Eine Antisemitismuskonferenz in Berlin ist wie eine muntere Diskussion über den
Strick am Runden Tisch des Henkers. Aber das muss ja nicht unbedingt auffallen.
Oder man brüstet sich gar damit, dass heute, rund 60 Jahre nach der Shoah, ein
solches Mega-Event gerade in Berlin stattfinden kann. Schließlich hat die
demokratische Läuterung dieses unseres Vaterlandes und seiner Bevölkerung so
durchschlagend funktioniert, dass Synagogen und andere jüdische Einrichtungen
mit Polizeischutz versehen werden müssen.

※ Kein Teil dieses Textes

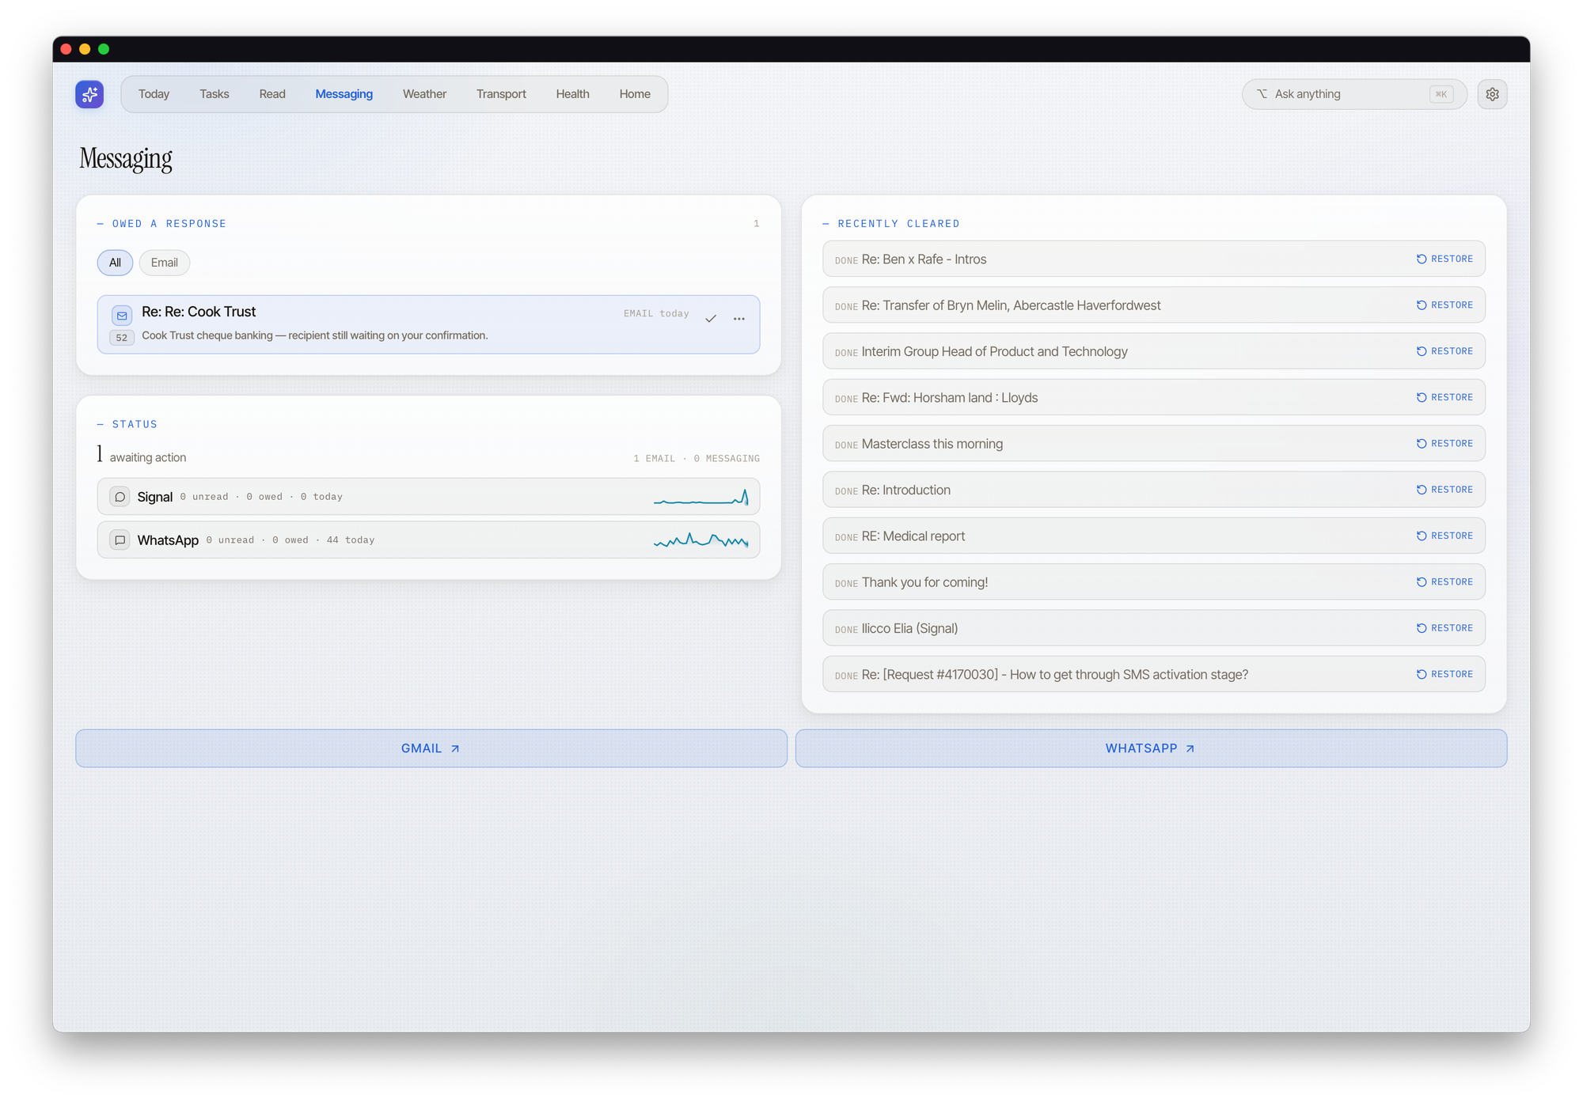The height and width of the screenshot is (1102, 1583).
Task: Focus the Ask anything search field
Action: click(1353, 94)
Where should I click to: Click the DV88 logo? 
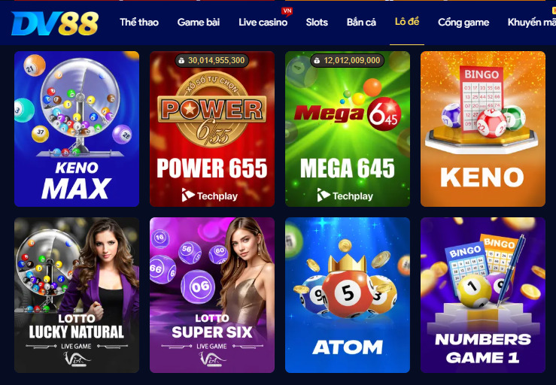tap(55, 23)
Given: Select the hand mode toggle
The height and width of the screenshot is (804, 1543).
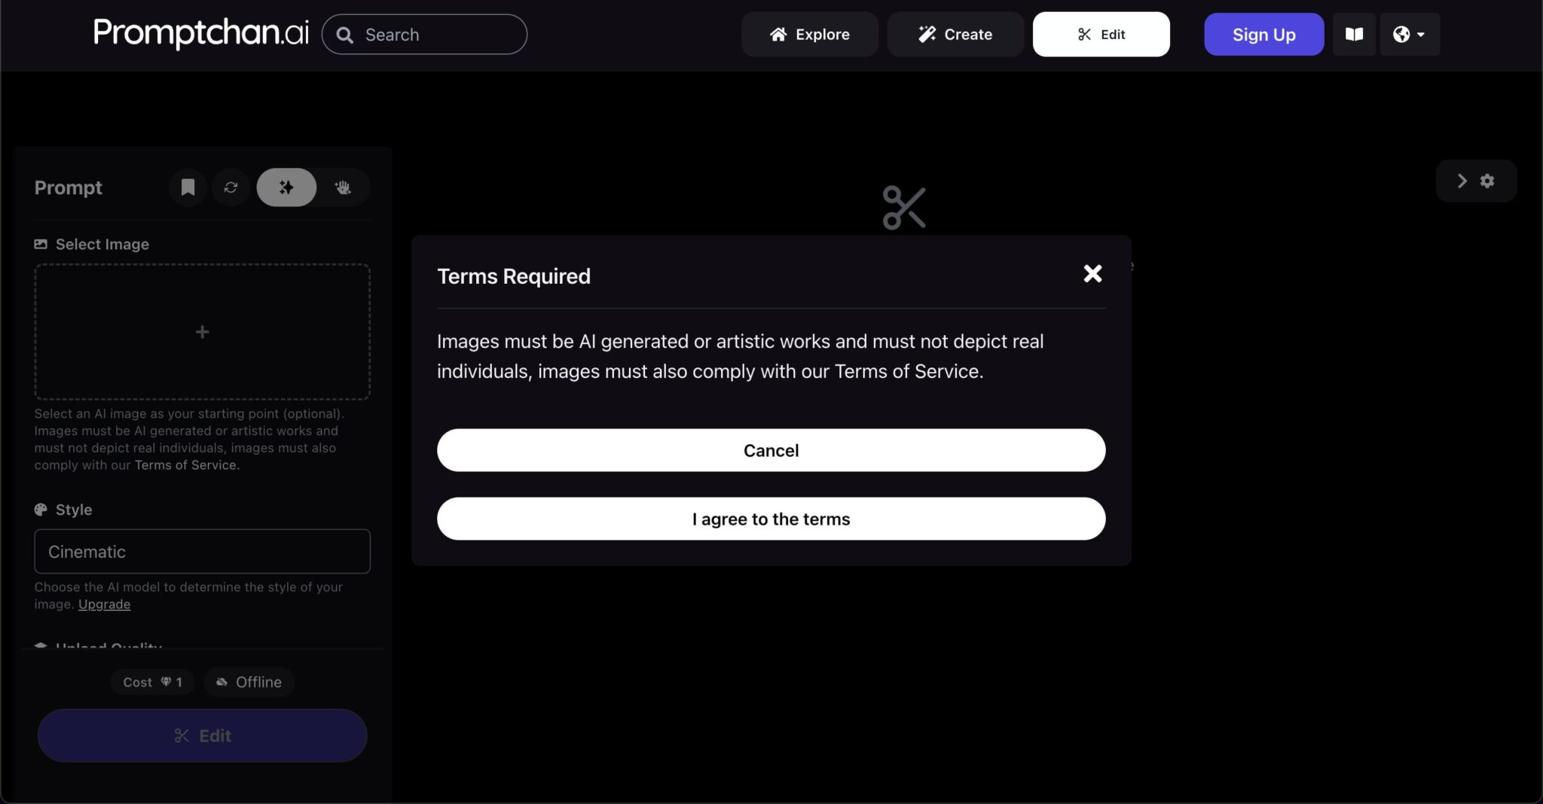Looking at the screenshot, I should [x=343, y=187].
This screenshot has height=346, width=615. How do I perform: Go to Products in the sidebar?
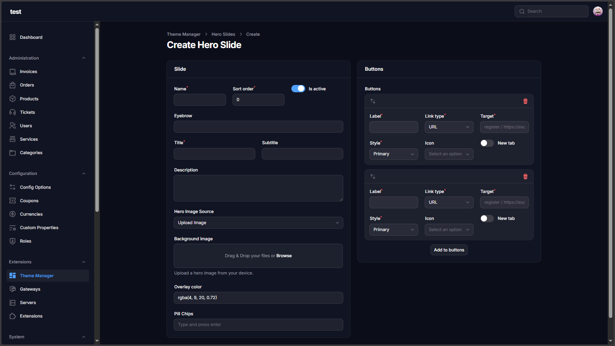pyautogui.click(x=29, y=99)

Nix wie hin also zur Konferenz. Weil ein solches Treffen als anschlagsrelevantes
Ziel Nummer eins für al-Qaida, Nazis und ähnliche Sympathieträger gilt, ist für
reichlich Sicherheit gesorgt. Einchecken unter dem beifälligen Gepiepse der
Metalldetektoren im Bundespresseamt, ab in die Tiefgarage, rein in den
Shuttlebus, und ab in Richtung Auswärtiges Amt (AA), wo die Konferenz
stattfindet. Lalü! Eskortiert werden wir von einem polizeilichen PKW mit
Blaulicht. Durch Straßen mit Wannen, mit Räumpanzern, mit allem, was ein
Polizistenherz begehrt. Ein soft target ist die Konferenz auf keinen Fall. Aber
es werden ja auch noch der israelische Präsident Moshe Katsav und
US-Außenminister Colin Powell in der Stadt erwartet.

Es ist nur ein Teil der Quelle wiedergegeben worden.